When she started registering the sounds she took a step back and gave a little helpless cry of fear. The sounds of dull rotting pines banging together in an empty forest. The foghorns of old animals crawling and crashing out the mountain. Booming and braying at the pus of the moon.

‘Stay back,’ he said. She didn’t know if he was talking to her or it.

‘What is it?’ she whispered, and she noticed he was pointing at it with a twisted metal stick, some set-eyed guru shaman holding the demon back with voodoo.

She blinked and looked between them and saw a shotgun aimed at a quivering, crumbling blur. The noises gibbering and sullen.

‘Don’t shoot,’ she said instinctively. He glanced at her, eyebrows furrowed, and his arms lowered.

In an instant so vacuous, so robbed of living moment, the shadow jumped at them. It was a window pane of time that smashed them in the face, the flesh of the world in the shutter frames of a strobelight. It touched her; some greasy black flap waved over her bare skin. Its huge and hideous face garish in ugliness, in its spits of soot, its streaking lines of black blood. A face amorphous. Porcine and canine and that same naked mole rat twitching its eyes.

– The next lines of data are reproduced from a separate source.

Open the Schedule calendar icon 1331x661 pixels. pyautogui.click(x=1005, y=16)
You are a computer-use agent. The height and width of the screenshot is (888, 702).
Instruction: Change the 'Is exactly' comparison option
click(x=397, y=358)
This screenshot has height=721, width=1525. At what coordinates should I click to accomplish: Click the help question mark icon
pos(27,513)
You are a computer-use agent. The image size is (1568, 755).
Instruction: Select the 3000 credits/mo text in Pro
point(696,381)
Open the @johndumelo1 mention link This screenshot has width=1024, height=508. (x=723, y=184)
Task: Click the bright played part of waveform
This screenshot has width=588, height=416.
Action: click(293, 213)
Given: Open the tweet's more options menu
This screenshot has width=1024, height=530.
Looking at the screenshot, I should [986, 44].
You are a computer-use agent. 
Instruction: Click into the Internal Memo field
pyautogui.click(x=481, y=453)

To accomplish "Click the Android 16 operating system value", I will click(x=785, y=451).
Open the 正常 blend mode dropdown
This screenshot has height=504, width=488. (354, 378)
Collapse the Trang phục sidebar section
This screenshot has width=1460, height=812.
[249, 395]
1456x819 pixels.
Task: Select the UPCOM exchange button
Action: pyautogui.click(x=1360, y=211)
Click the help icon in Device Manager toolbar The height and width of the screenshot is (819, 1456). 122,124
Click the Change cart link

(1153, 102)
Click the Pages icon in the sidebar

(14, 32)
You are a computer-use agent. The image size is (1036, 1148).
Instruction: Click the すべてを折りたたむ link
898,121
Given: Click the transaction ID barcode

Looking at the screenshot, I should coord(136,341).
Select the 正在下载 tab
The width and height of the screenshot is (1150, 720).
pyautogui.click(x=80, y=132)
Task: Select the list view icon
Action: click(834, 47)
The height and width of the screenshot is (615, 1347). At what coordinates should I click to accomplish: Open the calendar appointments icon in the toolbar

She fell back and her spine cracked the grass.

All eyes, mouth eyes. All mouth, eyes mouth.

A second had passed, and yet the scene moved in waves, slow laps at the shores of consciousness. The shape was wrestling with the gun, and her man – person, beautiful real person! Her man! – was roaring angry and wretched. He kicked, and the demon fell. Its shifting coal features once more a smudge. No-face, no-body.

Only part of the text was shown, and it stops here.